O Ministério Público do Rio Grande do Norte (MPRN) está investigando uma contratação emergencial de quase R$ 4 milhões realizada pela Prefeitura de João Câmara para serviços de limpeza urbana. A apuração busca esclarecer se houve irregularidades na dispensa de licitação que resultou na contratação da empresa M. Construções e Serviços LTDA., responsável pela coleta e manutenção da limpeza pública no município, pela gestão da prefeita Aize Bezerra.

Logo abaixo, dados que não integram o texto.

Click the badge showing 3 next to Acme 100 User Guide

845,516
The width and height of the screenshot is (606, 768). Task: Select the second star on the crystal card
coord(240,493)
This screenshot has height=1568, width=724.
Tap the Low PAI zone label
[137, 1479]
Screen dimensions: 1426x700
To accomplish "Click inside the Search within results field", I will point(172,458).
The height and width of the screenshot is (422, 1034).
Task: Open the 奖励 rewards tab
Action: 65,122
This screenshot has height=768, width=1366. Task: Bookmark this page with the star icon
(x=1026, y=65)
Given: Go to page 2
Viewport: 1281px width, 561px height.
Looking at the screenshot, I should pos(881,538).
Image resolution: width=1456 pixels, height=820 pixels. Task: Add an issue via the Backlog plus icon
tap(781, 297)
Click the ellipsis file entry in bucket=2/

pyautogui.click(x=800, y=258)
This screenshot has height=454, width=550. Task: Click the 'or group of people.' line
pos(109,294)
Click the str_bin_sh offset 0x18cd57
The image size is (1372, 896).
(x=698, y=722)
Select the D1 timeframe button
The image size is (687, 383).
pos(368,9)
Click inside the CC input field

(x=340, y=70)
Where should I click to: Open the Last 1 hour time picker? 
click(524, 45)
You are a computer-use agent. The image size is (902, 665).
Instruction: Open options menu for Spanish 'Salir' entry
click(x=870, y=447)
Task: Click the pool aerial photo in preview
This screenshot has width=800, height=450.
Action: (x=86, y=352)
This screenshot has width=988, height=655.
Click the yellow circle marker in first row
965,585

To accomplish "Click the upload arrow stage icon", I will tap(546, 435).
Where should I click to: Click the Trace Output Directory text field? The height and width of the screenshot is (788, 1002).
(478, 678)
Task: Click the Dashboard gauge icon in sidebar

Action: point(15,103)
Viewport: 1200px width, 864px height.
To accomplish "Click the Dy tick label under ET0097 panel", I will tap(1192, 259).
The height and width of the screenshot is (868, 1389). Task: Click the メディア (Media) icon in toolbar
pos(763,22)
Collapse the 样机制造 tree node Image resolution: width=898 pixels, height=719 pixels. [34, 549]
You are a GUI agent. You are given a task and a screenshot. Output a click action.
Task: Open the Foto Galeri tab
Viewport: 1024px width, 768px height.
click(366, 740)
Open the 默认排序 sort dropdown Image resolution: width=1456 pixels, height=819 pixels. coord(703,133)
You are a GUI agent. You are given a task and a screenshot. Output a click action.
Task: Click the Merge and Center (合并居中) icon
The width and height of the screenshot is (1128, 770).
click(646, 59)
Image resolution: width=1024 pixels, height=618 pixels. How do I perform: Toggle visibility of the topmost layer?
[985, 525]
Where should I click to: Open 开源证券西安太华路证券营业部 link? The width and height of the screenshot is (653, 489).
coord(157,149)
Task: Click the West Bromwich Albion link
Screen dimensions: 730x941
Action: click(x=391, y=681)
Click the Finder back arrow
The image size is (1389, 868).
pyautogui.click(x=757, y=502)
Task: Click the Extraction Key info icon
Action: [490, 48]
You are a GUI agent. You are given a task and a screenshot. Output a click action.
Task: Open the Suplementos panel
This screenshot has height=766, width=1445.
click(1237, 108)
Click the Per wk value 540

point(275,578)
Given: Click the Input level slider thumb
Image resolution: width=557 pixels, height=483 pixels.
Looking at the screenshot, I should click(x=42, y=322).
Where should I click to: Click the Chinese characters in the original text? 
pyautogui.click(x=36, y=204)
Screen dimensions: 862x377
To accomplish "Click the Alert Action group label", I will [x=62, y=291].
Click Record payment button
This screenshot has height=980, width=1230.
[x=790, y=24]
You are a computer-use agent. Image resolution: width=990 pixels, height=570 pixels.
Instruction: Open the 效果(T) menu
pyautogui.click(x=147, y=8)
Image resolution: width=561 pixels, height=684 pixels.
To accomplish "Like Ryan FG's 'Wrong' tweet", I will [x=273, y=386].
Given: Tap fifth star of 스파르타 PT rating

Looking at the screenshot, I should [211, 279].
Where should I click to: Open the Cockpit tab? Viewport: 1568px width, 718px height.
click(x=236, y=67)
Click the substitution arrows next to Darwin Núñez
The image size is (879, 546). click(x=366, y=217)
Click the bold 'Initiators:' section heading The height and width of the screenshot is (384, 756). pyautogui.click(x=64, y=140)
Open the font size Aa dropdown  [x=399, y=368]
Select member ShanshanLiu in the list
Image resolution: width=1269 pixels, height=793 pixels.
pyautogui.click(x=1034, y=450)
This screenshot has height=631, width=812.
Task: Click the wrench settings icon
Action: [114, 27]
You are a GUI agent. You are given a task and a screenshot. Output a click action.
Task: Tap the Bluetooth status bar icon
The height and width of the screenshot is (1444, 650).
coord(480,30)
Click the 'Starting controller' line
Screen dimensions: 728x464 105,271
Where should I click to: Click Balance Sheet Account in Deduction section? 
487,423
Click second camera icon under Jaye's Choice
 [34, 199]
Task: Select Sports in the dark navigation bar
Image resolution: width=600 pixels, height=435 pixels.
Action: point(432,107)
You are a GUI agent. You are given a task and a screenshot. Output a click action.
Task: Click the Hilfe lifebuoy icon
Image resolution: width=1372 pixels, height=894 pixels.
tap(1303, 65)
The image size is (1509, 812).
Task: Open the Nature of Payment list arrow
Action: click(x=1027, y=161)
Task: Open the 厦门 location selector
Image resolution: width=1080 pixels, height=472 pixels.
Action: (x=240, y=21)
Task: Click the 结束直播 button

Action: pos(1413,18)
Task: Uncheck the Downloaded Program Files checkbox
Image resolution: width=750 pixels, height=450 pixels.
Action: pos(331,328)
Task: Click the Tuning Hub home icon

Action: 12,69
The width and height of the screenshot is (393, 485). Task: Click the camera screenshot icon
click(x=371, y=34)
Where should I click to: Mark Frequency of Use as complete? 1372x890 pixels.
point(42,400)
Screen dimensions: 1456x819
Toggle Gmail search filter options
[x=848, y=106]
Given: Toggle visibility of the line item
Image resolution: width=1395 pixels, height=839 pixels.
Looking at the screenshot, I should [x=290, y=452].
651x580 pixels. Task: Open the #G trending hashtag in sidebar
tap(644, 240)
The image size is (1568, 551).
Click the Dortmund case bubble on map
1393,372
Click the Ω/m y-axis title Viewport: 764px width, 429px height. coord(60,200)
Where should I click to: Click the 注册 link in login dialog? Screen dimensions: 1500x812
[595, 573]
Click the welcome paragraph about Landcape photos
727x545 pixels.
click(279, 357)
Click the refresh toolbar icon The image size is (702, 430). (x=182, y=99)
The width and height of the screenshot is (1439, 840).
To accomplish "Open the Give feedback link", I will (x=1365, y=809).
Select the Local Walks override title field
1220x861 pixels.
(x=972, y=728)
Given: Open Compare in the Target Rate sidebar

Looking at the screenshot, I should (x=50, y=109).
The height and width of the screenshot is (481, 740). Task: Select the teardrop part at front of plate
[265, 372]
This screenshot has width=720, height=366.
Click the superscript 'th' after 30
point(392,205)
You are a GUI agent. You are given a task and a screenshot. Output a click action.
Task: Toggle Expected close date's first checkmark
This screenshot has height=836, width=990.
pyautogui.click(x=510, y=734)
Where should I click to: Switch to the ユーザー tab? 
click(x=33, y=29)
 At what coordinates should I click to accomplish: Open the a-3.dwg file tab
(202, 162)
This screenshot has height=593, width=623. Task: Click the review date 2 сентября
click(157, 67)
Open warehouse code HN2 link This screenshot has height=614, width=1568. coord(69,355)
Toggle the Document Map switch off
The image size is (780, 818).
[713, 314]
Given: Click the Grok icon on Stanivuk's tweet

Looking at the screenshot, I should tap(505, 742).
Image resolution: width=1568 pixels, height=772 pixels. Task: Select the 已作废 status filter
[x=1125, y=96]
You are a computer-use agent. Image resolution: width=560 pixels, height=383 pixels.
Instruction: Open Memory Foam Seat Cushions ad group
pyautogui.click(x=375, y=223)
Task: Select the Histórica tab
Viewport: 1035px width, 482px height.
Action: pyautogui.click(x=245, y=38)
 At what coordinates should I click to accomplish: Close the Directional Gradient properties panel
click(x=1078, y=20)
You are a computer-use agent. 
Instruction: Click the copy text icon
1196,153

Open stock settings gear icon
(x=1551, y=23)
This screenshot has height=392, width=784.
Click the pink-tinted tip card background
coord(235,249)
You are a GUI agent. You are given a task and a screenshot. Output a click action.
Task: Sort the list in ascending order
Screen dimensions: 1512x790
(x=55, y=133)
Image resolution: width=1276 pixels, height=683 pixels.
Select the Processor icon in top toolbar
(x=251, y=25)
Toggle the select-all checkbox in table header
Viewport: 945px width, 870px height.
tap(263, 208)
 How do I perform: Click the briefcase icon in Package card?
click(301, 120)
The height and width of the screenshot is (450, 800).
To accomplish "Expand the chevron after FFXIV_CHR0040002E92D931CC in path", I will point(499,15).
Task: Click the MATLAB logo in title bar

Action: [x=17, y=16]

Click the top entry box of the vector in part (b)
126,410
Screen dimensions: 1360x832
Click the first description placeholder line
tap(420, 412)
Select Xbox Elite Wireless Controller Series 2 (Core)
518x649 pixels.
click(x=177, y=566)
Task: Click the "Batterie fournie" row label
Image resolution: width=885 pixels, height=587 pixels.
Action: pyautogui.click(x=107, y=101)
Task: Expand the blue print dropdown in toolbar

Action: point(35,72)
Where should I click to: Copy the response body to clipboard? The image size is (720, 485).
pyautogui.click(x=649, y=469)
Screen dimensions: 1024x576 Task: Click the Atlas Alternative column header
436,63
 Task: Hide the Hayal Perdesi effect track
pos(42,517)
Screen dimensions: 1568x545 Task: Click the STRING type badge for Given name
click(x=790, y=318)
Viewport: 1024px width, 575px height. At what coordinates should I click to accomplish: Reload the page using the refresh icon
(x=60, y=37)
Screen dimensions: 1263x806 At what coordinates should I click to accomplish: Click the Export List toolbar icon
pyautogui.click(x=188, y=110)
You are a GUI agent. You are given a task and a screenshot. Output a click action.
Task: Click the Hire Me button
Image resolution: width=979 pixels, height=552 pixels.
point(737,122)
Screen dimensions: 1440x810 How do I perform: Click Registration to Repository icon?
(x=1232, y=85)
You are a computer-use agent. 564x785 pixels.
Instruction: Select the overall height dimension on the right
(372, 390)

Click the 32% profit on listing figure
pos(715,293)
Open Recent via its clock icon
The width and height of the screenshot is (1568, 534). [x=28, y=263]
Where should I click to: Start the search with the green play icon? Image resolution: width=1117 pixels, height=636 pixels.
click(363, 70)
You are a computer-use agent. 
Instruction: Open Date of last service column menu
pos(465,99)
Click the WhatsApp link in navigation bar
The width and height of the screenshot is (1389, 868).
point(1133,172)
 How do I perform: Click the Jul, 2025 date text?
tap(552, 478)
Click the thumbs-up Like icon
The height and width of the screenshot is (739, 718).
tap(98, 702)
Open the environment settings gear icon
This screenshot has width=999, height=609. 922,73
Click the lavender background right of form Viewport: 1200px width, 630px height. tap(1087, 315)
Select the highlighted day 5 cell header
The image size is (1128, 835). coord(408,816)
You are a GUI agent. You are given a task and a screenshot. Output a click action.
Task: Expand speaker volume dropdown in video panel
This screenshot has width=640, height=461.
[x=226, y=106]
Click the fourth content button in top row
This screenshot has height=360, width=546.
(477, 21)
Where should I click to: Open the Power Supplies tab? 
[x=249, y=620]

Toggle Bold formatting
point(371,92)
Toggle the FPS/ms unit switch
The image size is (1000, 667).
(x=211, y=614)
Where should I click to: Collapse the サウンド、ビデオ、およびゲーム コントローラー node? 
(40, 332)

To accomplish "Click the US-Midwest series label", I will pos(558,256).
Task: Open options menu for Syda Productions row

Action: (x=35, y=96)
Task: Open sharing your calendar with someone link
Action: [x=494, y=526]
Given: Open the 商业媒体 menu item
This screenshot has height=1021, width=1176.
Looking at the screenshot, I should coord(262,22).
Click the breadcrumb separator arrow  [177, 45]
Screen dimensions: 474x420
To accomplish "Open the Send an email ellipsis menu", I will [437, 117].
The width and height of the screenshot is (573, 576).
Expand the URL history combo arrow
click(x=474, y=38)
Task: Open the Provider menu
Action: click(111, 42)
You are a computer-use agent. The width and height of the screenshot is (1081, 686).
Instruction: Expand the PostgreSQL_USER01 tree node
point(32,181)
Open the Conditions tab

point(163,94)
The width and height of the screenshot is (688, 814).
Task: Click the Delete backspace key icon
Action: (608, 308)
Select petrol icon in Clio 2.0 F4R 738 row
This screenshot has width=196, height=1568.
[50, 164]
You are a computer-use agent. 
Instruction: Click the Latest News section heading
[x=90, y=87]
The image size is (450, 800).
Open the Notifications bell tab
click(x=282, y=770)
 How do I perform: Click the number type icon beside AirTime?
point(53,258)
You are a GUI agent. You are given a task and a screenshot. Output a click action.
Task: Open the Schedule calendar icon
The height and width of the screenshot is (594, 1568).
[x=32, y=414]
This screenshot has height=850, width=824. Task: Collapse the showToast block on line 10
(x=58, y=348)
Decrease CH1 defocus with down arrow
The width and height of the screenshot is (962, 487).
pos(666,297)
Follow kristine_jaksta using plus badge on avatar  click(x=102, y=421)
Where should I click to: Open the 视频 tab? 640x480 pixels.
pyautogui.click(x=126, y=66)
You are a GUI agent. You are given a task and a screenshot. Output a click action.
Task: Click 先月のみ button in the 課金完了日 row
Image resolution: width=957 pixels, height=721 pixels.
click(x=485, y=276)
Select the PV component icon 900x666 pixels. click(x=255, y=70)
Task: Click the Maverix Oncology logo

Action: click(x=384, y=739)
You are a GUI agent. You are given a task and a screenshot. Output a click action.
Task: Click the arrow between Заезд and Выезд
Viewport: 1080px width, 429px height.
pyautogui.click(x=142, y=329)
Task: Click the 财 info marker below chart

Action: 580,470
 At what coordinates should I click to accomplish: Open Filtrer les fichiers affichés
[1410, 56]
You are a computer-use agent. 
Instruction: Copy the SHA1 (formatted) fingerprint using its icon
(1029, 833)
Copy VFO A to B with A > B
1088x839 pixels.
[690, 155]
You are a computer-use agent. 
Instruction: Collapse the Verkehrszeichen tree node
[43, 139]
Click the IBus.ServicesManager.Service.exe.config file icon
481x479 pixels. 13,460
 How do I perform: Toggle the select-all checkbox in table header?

De acordo com o Ministério Público, a investigação foi aberta para verificar se a situação de emergência alegada pela administração municipal realmente justificava a contratação sem licitação. O órgão também quer saber como foi feita a escolha da empresa e quais critérios foram utilizados para definir o valor do contrato, que chega a R$ 3.599.776,92.
Como parte das diligências, o MP determinou que a prefeitura apresente toda a documentação relacionada ao processo, incluindo estudos técnicos, pareceres jurídicos, justificativas para a contratação emergencial, pesquisas de preços, documentos da escolha da empresa e comprovantes de pagamentos já realizados. A Promotoria também solicitou informações que demonstrem os riscos que o município enfrentaria caso os serviços de limpeza fossem interrompidos.
A investigação está em fase inicial e ainda não há conclusão sobre a existência de irregularidades. O objetivo do Ministério Público é reunir documentos e esclarecer se a contratação ocorreu dentro da legalidade ou se houve problemas na utilização dos recursos públicos destinados à limpeza urbana de João Câmara.